The Criminal Bar Association (CBA) has accused the Ministry of Justice of ‘pushing the nuclear button for the legal profession’.
Recent changes are turning the screw further on many solicitors and barristers whose practices depend on this kind of work.
The Coalition Government’s plans to cut £220 million from the annual Legal Aid budget of £2 billion by 2018 saw former chairman of the Criminal Bar Association, Max Hill, call for strike action last year.
Following the publication in April of the Ministry of Justice’s consultation paper on Price Competitive Tendering (PCT) in the legal profession, present chairman of the Criminal Bar Association, Michael Turner QC, told members: “If having read the consultation, anyone of you thinks this is anything other than the end of the legal profession, then read it again.”
Simon Broomer , Managing Director of Career Balance assists solicitors and barristers looking at new career options. He said: “Already the paperwork and bureaucratic hoops that lawyers have to jump through before they are allowed to take on legal aid work, and then to be paid for doing it, means that many solicitors and barristers have chosen to stop doing this kind of work. Job losses in the legal profession are inevitable, probably hitting smaller firms hardest. “
The CBA has accused the Government of being obsessed with money at the expense of access to justice for the poorest and most vulnerable.

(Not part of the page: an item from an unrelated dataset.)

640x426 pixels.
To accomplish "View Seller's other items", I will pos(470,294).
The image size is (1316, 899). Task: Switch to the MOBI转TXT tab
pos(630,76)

Many of these individuals may now have no other option than to represent themselves.
Richard Miller, the Law Society’s Head of Legal Aid, said: “’It is very concerning that the government appears prepared to sacrifice client choice, which is widely regarded as a vital principle and an important driver of quality in the justice system.
“We will examine the detail of the government’s proposals very carefully and urge members to respond to our own consultation on alternatives to PCT.”
Justice Secretary Chris Grayling said: “We have an excellent tradition of legal aid and one of the best legal professions in the world. But we cannot close our eyes to the fact legal aid is still costing too much. It is not free money, it is paid for by hard-working taxpayers, so we must ensure we get the very best value for every penny spent.
“Some lawyers earn hundreds of thousands of pounds from just one or two cases, and these cases can themselves cost up to £15 million each. And we’ve all heard of wealthy criminals with stashed millions getting legal aid to pay for their defence or of prisoners given legal aid unnecessarily.